**** Texte de lecture ****
Paul-André Colombani Depuis ce matin, tous les ports de Corse sont à l'arrêt, bloqués par des pêcheurs qui dénoncent la « spirale mortifère » de l'augmentation des prix du carburant.
Cette crise énergétique liée au conflit mondial frappe tous les territoires et met partout à mal particuliers comme professionnels. Cependant, en Corse, la crise conjoncturelle vient aggraver de lourdes difficultés structurelles. Depuis 2019, j'interpelle le gouvernement sur le surcoût des carburants dans l'île. Rappelons que, dans de nombreux territoires ultramarins, des mécanismes de régulation permettent de contenir les prix à la pompe, maintenus sous la barre des 2 euros le litre, malgré une forte hausse. En Corse, à l'inverse, l'application du bouclier tarifaire de Total en dehors de toute régulation fragilise le réseau de distribution, largement assurée chez nous par des indépendants, qui ne peuvent s'aligner.
**** Liste des données ****
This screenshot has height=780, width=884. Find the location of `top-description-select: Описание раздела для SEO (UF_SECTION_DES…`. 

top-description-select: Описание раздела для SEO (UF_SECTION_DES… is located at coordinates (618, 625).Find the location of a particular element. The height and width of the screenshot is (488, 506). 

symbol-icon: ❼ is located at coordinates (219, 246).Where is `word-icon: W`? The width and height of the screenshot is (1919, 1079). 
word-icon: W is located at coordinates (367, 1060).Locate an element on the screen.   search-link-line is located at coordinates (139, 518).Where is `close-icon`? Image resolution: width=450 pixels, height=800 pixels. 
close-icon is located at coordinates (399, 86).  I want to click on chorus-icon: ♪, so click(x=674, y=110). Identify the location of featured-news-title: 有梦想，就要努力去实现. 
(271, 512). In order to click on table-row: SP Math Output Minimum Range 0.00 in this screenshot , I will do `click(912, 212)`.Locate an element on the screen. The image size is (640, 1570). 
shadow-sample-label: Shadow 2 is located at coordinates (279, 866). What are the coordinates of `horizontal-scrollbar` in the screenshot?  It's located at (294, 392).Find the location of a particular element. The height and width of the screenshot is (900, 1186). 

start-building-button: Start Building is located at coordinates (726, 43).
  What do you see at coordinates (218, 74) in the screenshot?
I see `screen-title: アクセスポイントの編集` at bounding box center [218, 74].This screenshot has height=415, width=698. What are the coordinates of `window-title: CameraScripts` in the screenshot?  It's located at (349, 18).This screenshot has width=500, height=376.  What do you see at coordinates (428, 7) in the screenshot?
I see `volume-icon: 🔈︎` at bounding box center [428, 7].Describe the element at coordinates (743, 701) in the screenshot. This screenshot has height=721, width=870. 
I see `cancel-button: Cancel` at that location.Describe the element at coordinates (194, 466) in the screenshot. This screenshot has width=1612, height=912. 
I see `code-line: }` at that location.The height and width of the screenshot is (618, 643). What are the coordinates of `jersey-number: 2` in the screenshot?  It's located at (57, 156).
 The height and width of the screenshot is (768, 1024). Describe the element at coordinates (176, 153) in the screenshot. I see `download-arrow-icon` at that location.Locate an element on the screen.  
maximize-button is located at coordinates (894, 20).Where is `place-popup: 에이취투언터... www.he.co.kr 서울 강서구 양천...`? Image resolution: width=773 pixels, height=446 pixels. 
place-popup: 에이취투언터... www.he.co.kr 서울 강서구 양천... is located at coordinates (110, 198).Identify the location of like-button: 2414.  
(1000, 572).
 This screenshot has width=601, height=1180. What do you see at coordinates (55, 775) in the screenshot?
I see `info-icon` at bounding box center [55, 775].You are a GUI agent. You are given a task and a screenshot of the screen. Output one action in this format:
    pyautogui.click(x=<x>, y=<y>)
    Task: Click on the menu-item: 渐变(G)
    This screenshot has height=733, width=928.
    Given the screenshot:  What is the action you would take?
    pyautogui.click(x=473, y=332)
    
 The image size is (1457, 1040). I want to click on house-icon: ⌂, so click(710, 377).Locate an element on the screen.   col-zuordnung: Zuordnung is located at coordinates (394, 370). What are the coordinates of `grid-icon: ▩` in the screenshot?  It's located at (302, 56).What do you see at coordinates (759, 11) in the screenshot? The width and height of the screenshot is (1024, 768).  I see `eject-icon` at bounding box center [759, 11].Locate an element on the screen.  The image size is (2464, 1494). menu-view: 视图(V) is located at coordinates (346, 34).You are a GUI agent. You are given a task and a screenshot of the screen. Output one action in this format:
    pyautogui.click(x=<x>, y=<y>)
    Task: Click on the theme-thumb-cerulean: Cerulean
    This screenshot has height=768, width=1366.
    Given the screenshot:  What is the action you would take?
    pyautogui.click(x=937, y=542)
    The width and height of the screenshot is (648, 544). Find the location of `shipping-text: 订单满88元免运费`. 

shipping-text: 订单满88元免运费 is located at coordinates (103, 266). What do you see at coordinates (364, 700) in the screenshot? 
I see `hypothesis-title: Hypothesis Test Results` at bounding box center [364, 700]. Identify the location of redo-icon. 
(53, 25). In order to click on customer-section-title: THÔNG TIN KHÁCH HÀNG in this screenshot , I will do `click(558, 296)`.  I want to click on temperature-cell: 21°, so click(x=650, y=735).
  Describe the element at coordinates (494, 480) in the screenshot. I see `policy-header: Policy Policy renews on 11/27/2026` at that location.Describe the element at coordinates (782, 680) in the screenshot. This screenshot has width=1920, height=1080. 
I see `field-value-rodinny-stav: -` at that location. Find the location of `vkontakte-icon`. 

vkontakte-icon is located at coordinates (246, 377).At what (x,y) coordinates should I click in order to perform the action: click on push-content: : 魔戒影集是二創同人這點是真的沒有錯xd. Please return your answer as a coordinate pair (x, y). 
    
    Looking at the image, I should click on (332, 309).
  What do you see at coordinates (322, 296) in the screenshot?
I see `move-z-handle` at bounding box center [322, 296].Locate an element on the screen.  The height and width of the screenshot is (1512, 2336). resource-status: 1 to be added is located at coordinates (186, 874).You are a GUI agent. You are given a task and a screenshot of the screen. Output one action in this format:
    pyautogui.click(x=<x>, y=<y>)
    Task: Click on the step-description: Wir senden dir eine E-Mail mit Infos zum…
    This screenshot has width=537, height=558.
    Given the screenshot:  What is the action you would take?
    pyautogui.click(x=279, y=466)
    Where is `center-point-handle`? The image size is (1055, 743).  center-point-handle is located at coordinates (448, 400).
****
**Consigne**
Poursuivez le texte sur le prix des carburants en Corse à partir de sa dernière phrase.

**Réponse**
Dans ce contexte tendu, l'explosion du coût des carburants se répercute directement sur la petite pêche artisanale, déjà fragilisée. Historiquement, le gasoil détaxé est de 20 % à 30 % plus cher en Corse que sur le continent, ce que les pêcheurs dénoncent depuis longtemps, mais la situation devient intenable : le différentiel de prix s'accroît de jour en jour et avoisine désormais les 50 % ! En effet, si le prix moyen du litre de gasoil détaxé est passé de 64 centimes à 1,09 euro en un mois sur le continent, en Corse, il atteint désormais le prix record de 1,45 euro !
Face à la flambée des prix, le gouvernement a annoncé un plan de soutien à la pêche prévoyant un remboursement de 20 centimes par litre. En Corse, cette aide reste totalement insuffisante : elle ne permettra ni de couvrir les coûts ni d'éviter l'arrêt de l'activité. Les pêcheurs réclament des mesures spécifiques, à la hauteur de la réalité économique : de l'ordre de 40 centimes par litre.
Monsieur le ministre de l'économie, quelles mesures immédiates comptez-vous prendre pour répondre à l'urgence dans les ports corses et quelles réformes structurelles envisagez-vous pour mettre fin à cette inégalité durable ? De votre réponse dépend la survie de la pêche corse.